3. Information Resources Advisory Council (IRAC) representative

Last year, Dave and Paul served on IRAC as faculty/TAG representatives. This year, Dave has agreed to co-chair (with Jim) a committee tasked with reviewing and updating the Code of Responsible Computing. Since that will be a significant project, Dave is stepping down from IRAC. Kevin volunteered to join Paul as a second faculty representative.

IRAC’s agenda this year will include the service catalog – a list of what services IR provides, where/how those services can be provided, what the expected turnaround time is, what IR’s responsibility is for each service, etc.
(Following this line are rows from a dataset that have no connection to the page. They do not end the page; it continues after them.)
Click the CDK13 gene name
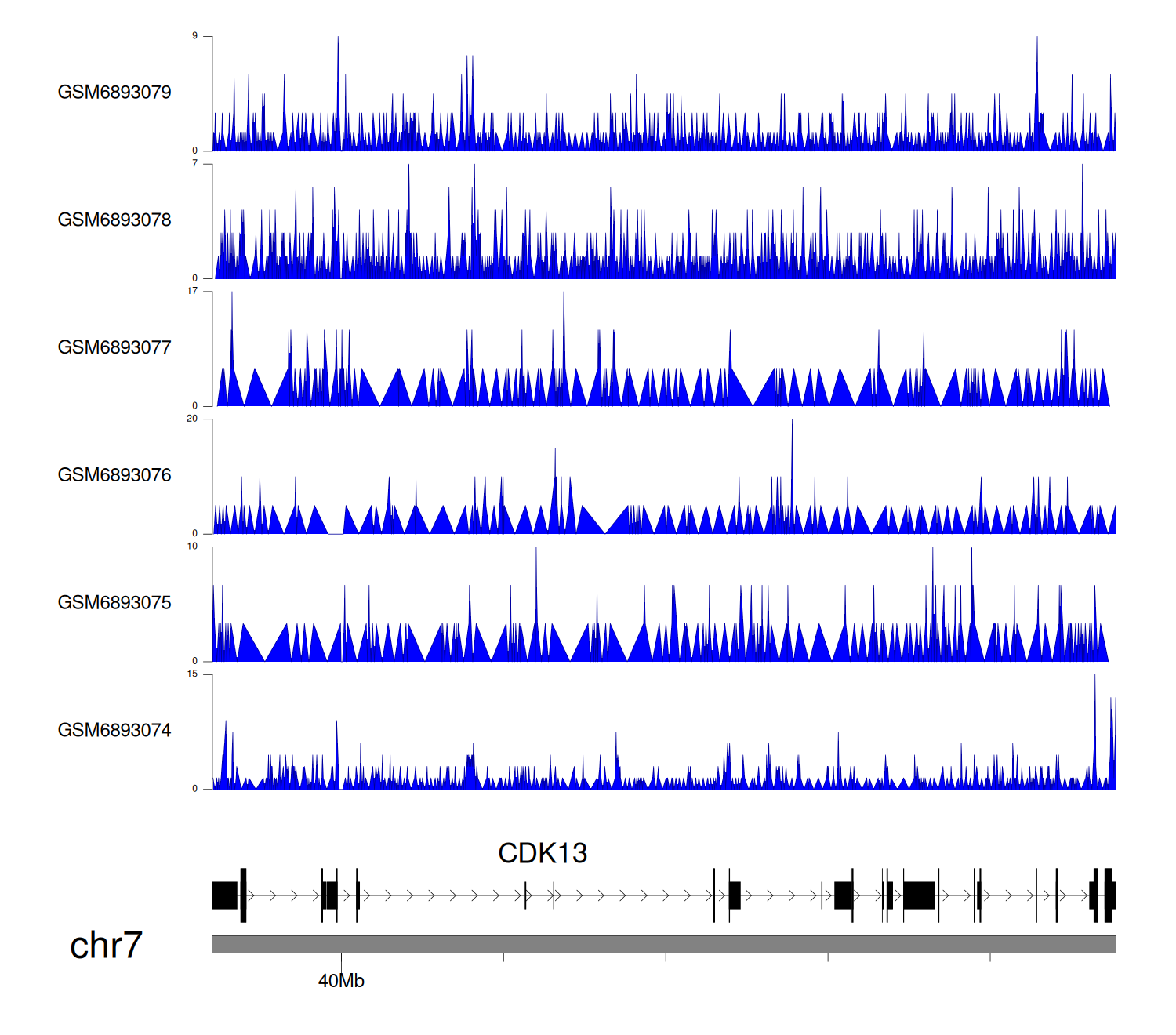(543, 853)
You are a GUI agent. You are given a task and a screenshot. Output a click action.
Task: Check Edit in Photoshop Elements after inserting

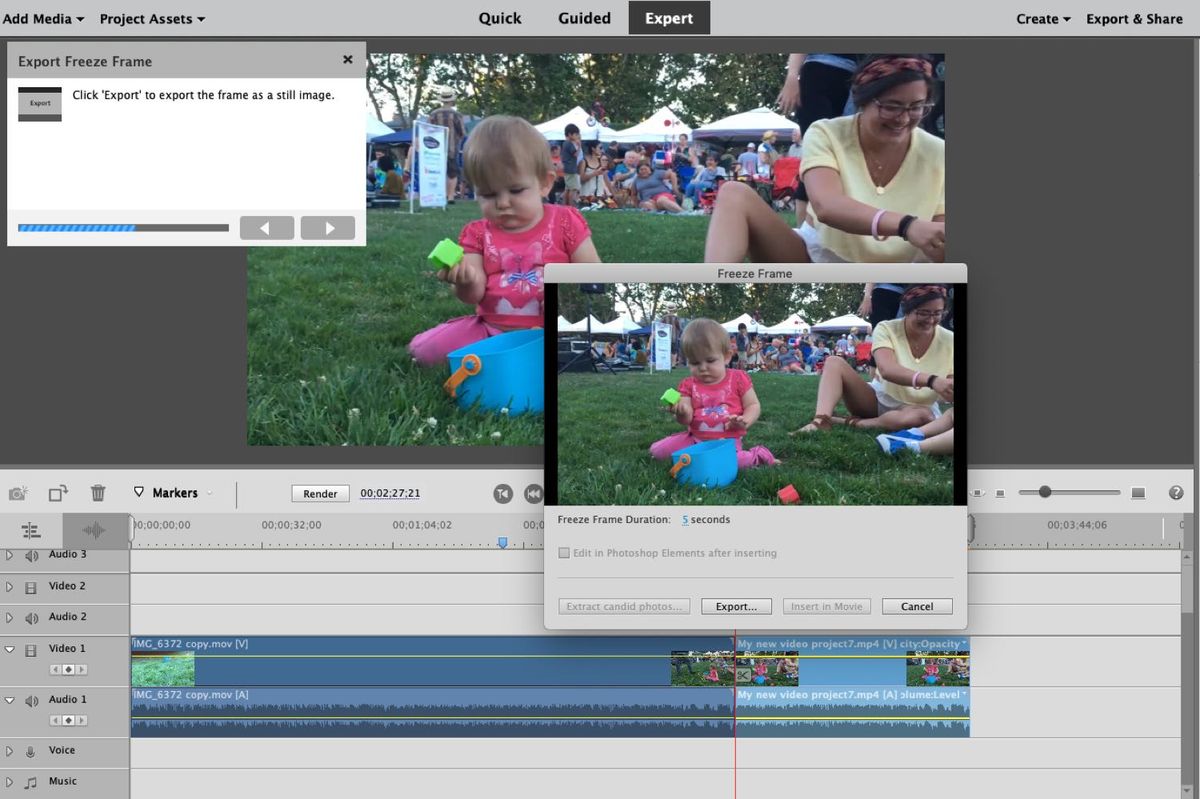(x=565, y=552)
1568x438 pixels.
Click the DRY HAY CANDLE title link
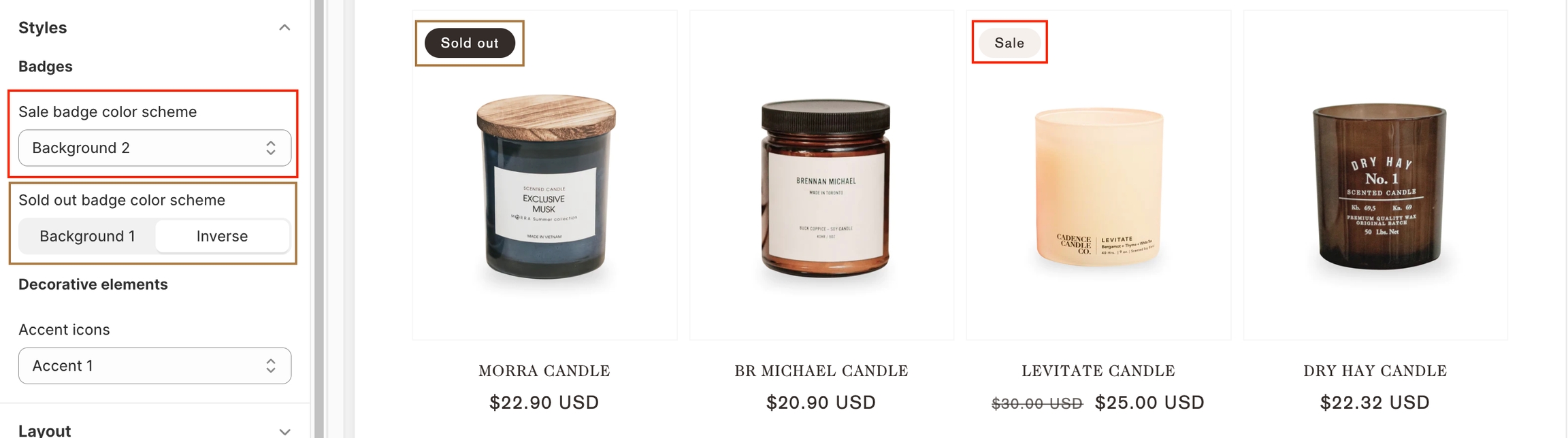click(1375, 371)
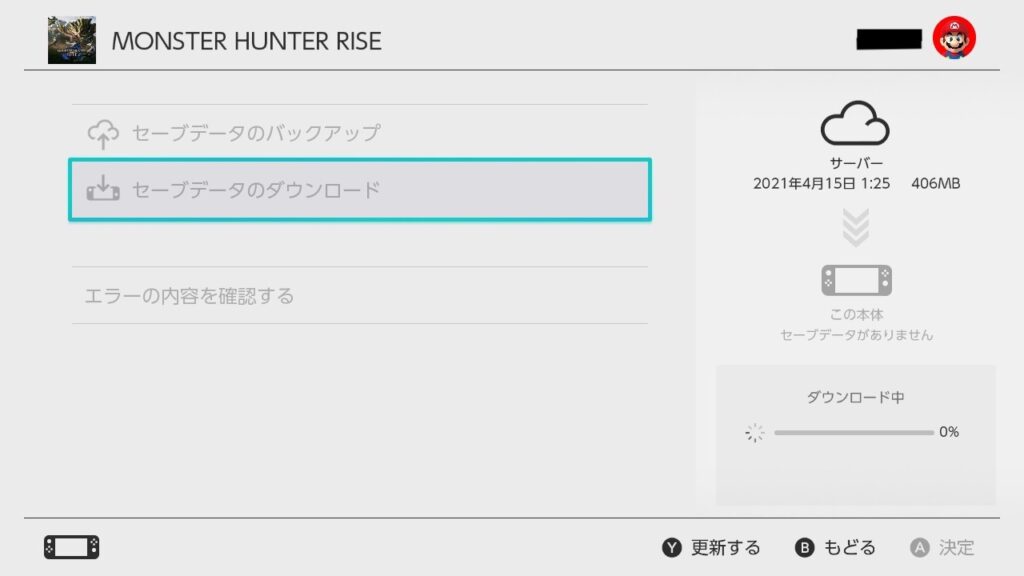The height and width of the screenshot is (576, 1024).
Task: Click the downward chevrons transfer icon
Action: coord(856,228)
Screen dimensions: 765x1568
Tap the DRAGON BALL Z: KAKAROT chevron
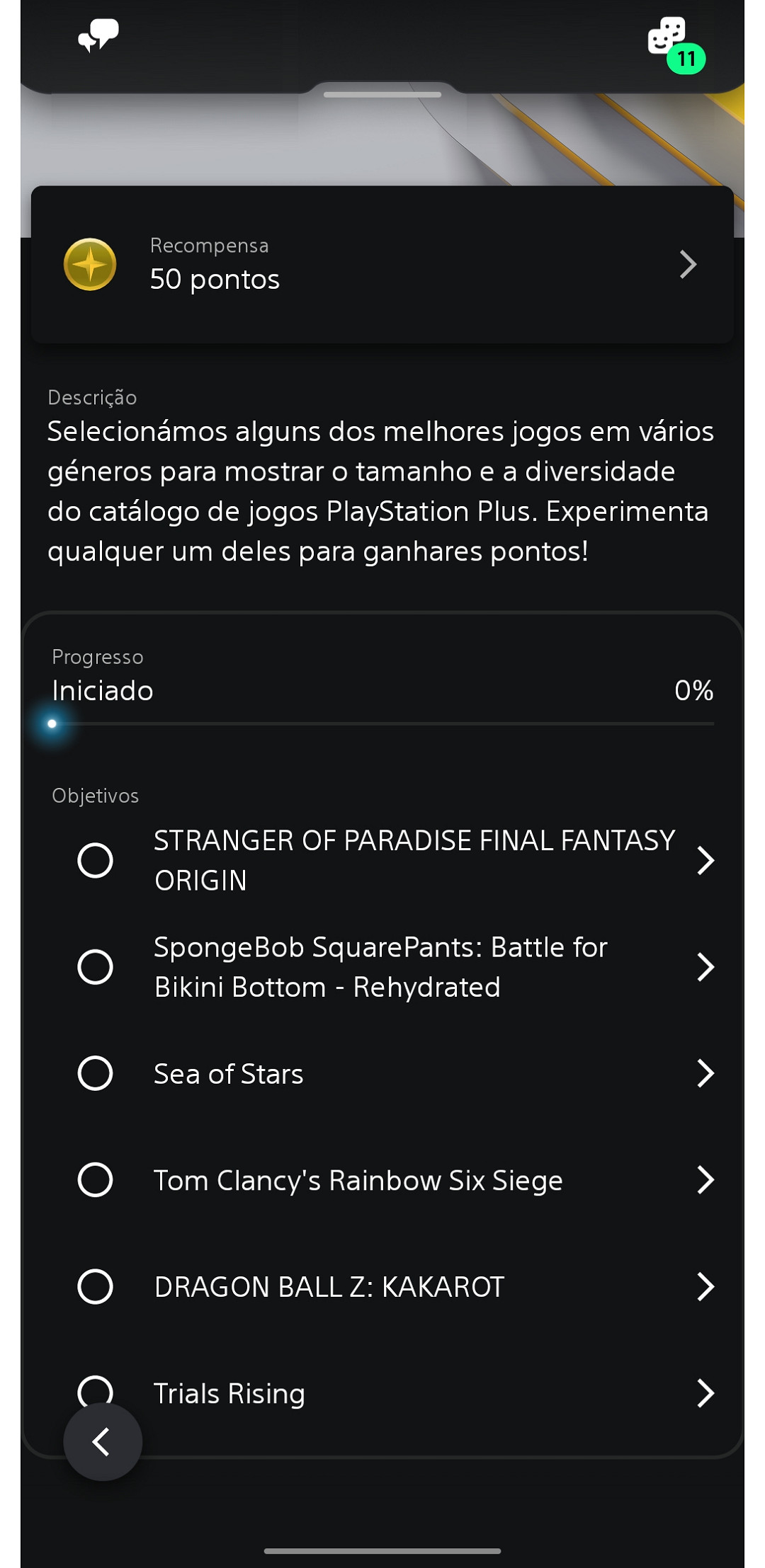[x=705, y=1286]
4. Departmental websites and the CMS

At the end of last year, we started discussing the issue of departmental websites. [See the follow-up post for more details on this discussion.]

The big question: Who has responsibility for creating and updating content on academic department websites? After a discussion of faculty concerns, we came to a consensus that the faculty would likely be willing to contribute content, but the CMS interface wasn’t user-friendly enough for faculty to be able to use it easily, especially if they weren’t using it on a consistent and regular basis. Katie suggested a model from Rutgers – faculty were responsible for updating content, but they did not have to post directly to the CMS. At regular intervals, a window would open for faculty to submit changes to certain types of information – e.g., each July, departments could add new faculty info and images. Each September/January, course information was updated. The centralized system seemed more efficient and got rid of inconsistencies.

Next steps: Our PR representative (Lori) was unable to make it to today’s meeting, so Kristen will get in touch with her to see if that kind of system might be possible for PR. Jeremy will get in touch with Anne Marie in Academic Affairs to find out if there’s a possibility for staff support with the CMS and to get an update on the status of the web profile project from last year. Katie will look for some of her records from Rutgers that might help us. The rest of the faculty were asked to compile a list of what kinds of departmental information are needed and how often each type would need to be updated. We can share this information via TAG-Discussion or TAG-Members. Kristen will post a compiled list to the TAG website.

5. FERPA considerations for cloud computing

We didn’t get to fully discuss this, but Kristen asked that everyone take a look at the FERPA post and think about how to share/clarify this information for faculty.